:: Problem to work on ::
Reproduce the listing below in its entirety. Change nothing.

:: Provided material ::
———
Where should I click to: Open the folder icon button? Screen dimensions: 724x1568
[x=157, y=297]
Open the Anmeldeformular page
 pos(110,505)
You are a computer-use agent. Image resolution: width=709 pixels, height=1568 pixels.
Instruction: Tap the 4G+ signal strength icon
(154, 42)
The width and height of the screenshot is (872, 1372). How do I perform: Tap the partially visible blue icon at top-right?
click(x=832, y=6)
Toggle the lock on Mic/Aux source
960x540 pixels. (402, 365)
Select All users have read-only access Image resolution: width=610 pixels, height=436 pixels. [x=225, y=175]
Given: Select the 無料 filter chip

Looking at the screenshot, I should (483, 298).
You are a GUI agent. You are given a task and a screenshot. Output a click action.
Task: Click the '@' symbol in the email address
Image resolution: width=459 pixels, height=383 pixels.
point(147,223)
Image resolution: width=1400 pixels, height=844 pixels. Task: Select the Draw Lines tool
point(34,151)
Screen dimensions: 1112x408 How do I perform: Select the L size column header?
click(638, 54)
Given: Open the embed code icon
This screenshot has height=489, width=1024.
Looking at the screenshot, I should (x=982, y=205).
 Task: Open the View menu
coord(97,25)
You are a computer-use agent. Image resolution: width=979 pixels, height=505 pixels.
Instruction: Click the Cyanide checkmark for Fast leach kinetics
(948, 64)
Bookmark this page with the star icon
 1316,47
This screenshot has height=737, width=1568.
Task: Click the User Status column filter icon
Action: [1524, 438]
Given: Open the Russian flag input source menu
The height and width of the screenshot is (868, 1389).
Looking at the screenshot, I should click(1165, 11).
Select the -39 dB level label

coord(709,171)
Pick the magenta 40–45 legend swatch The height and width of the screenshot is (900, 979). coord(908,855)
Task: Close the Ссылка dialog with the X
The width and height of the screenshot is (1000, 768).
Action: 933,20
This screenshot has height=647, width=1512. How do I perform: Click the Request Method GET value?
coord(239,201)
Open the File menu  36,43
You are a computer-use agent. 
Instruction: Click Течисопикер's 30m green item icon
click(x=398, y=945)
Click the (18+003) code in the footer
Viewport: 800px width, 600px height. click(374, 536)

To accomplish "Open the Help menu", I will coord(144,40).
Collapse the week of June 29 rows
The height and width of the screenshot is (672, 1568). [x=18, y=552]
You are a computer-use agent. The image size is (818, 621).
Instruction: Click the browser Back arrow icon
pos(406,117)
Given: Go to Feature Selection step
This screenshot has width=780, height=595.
———
:: Task result ::
Where should I click to: Open the folder icon button? Screen dimensions: 724x1568
[x=157, y=297]
Open the Anmeldeformular page
 pos(110,505)
You are a computer-use agent. Image resolution: width=709 pixels, height=1568 pixels.
Instruction: Tap the 4G+ signal strength icon
(154, 42)
The width and height of the screenshot is (872, 1372). How do I perform: Tap the partially visible blue icon at top-right?
click(x=832, y=6)
Toggle the lock on Mic/Aux source
960x540 pixels. (402, 365)
Select All users have read-only access Image resolution: width=610 pixels, height=436 pixels. [x=225, y=175]
Given: Select the 無料 filter chip

Looking at the screenshot, I should (483, 298).
You are a GUI agent. You are given a task and a screenshot. Output a click action.
Task: Click the '@' symbol in the email address
Image resolution: width=459 pixels, height=383 pixels.
point(147,223)
Image resolution: width=1400 pixels, height=844 pixels. Task: Select the Draw Lines tool
point(34,151)
Screen dimensions: 1112x408 How do I perform: Select the L size column header?
click(638, 54)
Given: Open the embed code icon
This screenshot has height=489, width=1024.
Looking at the screenshot, I should (x=982, y=205).
 Task: Open the View menu
coord(97,25)
You are a computer-use agent. Image resolution: width=979 pixels, height=505 pixels.
Instruction: Click the Cyanide checkmark for Fast leach kinetics
(948, 64)
Bookmark this page with the star icon
 1316,47
This screenshot has height=737, width=1568.
Task: Click the User Status column filter icon
Action: [1524, 438]
Given: Open the Russian flag input source menu
The height and width of the screenshot is (868, 1389).
Looking at the screenshot, I should click(1165, 11).
Select the -39 dB level label

coord(709,171)
Pick the magenta 40–45 legend swatch The height and width of the screenshot is (900, 979). coord(908,855)
Task: Close the Ссылка dialog with the X
The width and height of the screenshot is (1000, 768).
Action: 933,20
This screenshot has height=647, width=1512. How do I perform: Click the Request Method GET value?
coord(239,201)
Open the File menu  36,43
You are a computer-use agent. 
Instruction: Click Течисопикер's 30m green item icon
click(x=398, y=945)
Click the (18+003) code in the footer
Viewport: 800px width, 600px height. click(374, 536)

To accomplish "Open the Help menu", I will coord(144,40).
Collapse the week of June 29 rows
The height and width of the screenshot is (672, 1568). [x=18, y=552]
You are a computer-use agent. The image size is (818, 621).
Instruction: Click the browser Back arrow icon
pos(406,117)
Given: Go to Feature Selection step
This screenshot has width=780, height=595.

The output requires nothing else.